Rescale the lines starting at the one that has "The height and width of the screenshot is (946, 982)." and stopping after the one that has "pyautogui.click(x=575, y=341)". Copy them in full, requests included, but multiply each click coordinate in the answers by 0.45 and round to whole numbers, halves up.

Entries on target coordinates
════════════════

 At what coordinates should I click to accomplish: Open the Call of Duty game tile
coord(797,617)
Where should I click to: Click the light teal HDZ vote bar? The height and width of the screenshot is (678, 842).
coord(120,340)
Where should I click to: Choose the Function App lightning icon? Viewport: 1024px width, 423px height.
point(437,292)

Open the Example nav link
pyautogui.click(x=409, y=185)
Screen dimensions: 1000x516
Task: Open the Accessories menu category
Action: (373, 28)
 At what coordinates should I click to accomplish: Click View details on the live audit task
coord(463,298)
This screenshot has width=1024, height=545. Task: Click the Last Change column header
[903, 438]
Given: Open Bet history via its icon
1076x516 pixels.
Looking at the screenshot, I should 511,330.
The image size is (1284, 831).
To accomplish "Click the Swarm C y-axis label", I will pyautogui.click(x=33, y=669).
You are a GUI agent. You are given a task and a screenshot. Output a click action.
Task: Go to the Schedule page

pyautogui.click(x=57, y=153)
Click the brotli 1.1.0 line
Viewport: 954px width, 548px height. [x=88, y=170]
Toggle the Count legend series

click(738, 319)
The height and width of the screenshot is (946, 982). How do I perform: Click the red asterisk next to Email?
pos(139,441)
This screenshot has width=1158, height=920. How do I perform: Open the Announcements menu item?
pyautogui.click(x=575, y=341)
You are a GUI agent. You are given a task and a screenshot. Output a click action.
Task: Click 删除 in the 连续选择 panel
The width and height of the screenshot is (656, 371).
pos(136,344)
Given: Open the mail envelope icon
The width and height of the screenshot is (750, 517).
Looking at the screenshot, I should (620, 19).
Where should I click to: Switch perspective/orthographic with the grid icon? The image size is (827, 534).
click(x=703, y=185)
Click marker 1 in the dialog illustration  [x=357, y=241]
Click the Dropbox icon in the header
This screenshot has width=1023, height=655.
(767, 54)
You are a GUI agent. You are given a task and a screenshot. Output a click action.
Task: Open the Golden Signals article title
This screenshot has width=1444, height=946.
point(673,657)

════════════════

**SOLUTION TO THIS EXERCISE:**
The height and width of the screenshot is (946, 982). How do I perform: Click the red asterisk next to Email?
pos(63,198)
This screenshot has width=1158, height=920. How do I perform: Open the Announcements menu item?
pyautogui.click(x=259, y=153)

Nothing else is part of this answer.